## BRIEF 1
Reproduce the article about Canadian Army training at Camp Ripley word for word, from its headline to its final sentence.

## PASSAGE
------------------------

Canada, Minnesota partner to maintain readiness across borders

March 20, 2022 (CAMP RIPLEY, Minnesota) – Canadian Army reservists of the 38th Brigade Group conducted several annual training activities on Camp Ripley March 11-21, 2022 including an air assault and squad movement exercise in cooperation with a Minnesota National Guard Aviation unit.

“As usual, Camp Ripley provided an environment where Soldiers of the Lake Superior Scottish Regiment were able to achieve their required challenging and complex training goals,” said Canadian Army Maj. Jim Davis, the unit’s deputy commanding officer.

The training opportunities on Camp Ripley are no different than many other installations in either Canada or the Unites States. However, the prime reason the units from Thunder Bay and Winnipeg to travel over the border is the closer proximity to Camp Ripley’s ranges, year-round billets and ready customer service.

------------------------

## DATA FOR THIS EXERCISE
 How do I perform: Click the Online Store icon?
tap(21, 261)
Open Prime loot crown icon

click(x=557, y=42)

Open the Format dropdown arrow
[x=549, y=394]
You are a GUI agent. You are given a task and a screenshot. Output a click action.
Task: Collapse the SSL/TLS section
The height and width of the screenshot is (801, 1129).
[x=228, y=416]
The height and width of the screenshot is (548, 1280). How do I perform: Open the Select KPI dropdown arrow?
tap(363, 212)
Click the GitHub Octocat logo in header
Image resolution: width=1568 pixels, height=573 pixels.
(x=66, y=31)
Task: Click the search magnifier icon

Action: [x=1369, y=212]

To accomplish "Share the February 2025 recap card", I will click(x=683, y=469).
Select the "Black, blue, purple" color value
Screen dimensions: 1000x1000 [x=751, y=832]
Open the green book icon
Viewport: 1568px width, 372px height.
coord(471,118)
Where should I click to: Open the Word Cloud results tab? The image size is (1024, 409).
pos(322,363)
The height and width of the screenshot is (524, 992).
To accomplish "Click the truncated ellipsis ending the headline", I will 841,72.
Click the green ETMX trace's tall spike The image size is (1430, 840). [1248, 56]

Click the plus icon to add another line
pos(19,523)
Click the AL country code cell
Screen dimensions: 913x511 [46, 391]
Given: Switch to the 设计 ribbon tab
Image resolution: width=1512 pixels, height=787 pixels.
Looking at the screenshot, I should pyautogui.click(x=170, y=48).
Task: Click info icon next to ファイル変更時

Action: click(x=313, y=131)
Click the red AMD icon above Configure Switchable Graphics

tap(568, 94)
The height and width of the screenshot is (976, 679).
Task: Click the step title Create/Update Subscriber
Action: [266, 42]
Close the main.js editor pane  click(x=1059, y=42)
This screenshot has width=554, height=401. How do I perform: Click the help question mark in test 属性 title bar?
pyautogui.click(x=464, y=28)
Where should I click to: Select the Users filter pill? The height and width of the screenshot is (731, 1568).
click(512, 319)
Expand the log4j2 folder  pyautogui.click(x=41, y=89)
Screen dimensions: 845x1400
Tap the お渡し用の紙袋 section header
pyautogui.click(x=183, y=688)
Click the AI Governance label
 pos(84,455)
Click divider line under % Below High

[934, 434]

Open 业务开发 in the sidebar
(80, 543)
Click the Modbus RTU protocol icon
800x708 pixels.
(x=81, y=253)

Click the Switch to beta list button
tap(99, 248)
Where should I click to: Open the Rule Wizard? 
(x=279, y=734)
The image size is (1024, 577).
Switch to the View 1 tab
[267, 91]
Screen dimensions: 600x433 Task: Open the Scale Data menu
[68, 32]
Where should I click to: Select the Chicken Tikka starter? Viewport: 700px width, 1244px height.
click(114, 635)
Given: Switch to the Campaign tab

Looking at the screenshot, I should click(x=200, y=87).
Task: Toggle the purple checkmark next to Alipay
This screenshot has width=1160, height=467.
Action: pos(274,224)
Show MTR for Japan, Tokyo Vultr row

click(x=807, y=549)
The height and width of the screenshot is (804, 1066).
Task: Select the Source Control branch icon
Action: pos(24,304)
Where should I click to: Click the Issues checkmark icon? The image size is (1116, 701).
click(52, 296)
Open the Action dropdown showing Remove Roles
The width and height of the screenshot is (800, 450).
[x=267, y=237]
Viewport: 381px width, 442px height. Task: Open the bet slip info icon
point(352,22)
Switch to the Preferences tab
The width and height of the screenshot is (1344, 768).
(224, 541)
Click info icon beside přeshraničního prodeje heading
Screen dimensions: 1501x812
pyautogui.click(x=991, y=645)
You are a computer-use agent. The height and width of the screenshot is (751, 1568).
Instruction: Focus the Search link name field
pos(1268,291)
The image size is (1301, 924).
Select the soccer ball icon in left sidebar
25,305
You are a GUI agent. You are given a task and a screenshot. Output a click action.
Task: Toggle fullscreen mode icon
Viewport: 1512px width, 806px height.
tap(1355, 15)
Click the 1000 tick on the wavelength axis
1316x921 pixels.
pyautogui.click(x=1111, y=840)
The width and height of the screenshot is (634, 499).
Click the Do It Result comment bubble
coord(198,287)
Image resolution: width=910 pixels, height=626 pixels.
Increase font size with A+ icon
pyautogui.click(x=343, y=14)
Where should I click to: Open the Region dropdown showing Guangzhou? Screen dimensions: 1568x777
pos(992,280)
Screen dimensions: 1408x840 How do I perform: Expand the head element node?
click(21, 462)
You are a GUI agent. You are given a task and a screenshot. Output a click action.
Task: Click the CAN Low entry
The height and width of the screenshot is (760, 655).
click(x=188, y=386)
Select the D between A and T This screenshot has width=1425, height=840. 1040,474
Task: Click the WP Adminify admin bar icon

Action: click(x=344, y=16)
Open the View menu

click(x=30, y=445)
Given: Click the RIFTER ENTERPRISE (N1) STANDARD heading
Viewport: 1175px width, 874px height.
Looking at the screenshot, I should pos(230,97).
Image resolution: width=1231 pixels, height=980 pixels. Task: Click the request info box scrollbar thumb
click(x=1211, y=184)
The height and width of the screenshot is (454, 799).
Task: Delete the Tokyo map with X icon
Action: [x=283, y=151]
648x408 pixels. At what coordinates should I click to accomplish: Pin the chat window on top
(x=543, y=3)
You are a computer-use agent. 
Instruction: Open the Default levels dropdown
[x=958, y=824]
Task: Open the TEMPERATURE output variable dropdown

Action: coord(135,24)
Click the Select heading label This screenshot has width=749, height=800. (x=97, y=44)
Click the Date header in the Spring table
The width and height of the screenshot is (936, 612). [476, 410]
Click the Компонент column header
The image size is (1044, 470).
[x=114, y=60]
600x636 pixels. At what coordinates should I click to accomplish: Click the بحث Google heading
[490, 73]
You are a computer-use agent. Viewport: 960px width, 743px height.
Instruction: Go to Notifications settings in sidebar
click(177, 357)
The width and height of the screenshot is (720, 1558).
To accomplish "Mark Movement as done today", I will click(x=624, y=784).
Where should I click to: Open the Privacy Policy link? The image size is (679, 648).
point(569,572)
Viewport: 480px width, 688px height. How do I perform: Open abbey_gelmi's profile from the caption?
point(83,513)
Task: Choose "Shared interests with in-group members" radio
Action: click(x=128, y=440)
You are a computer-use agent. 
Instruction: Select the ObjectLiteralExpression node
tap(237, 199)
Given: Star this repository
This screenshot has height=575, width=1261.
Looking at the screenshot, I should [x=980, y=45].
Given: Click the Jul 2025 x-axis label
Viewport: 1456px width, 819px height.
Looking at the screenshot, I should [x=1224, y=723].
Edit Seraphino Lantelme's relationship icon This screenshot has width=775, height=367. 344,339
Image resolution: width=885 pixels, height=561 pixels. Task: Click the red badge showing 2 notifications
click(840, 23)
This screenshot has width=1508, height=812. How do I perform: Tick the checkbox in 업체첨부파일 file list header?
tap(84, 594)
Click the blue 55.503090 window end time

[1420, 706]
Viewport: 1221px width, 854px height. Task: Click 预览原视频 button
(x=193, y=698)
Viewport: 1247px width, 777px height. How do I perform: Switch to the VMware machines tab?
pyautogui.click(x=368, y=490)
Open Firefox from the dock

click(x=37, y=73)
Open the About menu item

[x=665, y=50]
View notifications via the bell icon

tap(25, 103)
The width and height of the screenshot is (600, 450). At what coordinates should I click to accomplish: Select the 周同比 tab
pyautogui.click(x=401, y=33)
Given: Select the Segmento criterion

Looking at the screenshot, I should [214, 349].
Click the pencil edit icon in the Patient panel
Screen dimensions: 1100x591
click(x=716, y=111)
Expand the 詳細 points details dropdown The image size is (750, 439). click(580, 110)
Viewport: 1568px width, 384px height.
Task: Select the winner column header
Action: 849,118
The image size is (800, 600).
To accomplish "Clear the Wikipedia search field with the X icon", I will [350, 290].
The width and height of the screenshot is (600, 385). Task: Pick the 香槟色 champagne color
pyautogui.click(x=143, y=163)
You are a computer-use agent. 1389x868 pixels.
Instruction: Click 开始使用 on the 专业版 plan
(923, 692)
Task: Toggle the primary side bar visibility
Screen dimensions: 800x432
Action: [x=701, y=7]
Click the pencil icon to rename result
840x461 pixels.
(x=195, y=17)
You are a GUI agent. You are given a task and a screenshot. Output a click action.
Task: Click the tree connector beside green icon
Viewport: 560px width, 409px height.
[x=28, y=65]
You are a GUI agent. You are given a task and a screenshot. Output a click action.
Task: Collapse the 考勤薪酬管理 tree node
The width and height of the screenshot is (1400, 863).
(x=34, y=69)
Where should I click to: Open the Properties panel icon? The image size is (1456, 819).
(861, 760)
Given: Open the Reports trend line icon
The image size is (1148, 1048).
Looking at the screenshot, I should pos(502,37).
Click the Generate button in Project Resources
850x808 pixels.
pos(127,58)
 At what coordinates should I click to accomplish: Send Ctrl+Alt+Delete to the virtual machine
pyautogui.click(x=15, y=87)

------------------------

## BRIEF 2
Give the lines of the entries from the line containing "Expand the log4j2" through the line containing "tap(99, 248)", inclusive, as a numbered list with blank lines omitted.

## WRITTEN ANSWER 1
Canada, Minnesota partner to maintain readiness across borders

March 20, 2022 (CAMP RIPLEY, Minnesota) – Canadian Army reservists of the 38th Brigade Group conducted several annual training activities on Camp Ripley March 11-21, 2022 including an air assault and squad movement exercise in cooperation with a Minnesota National Guard Aviation unit.

“As usual, Camp Ripley provided an environment where Soldiers of the Lake Superior Scottish Regiment were able to achieve their required challenging and complex training goals,” said Canadian Army Maj. Jim Davis, the unit’s deputy commanding officer.

The training opportunities on Camp Ripley are no different than many other installations in either Canada or the Unites States. However, the prime reason the units from Thunder Bay and Winnipeg to travel over the border is the closer proximity to Camp Ripley’s ranges, year-round billets and ready customer service.

## WRITTEN ANSWER 2
1. Expand the log4j2 folder  pyautogui.click(x=41, y=89)
2. Screen dimensions: 845x1400
3. Tap the お渡し用の紙袋 section header
4. pyautogui.click(x=183, y=688)
5. Click the AI Governance label
6.  pos(84,455)
7. Click divider line under % Below High
8. [934, 434]
9. Open 业务开发 in the sidebar
10. (80, 543)
11. Click the Modbus RTU protocol icon
12. 800x708 pixels.
13. (x=81, y=253)
14. Click the Switch to beta list button
15. tap(99, 248)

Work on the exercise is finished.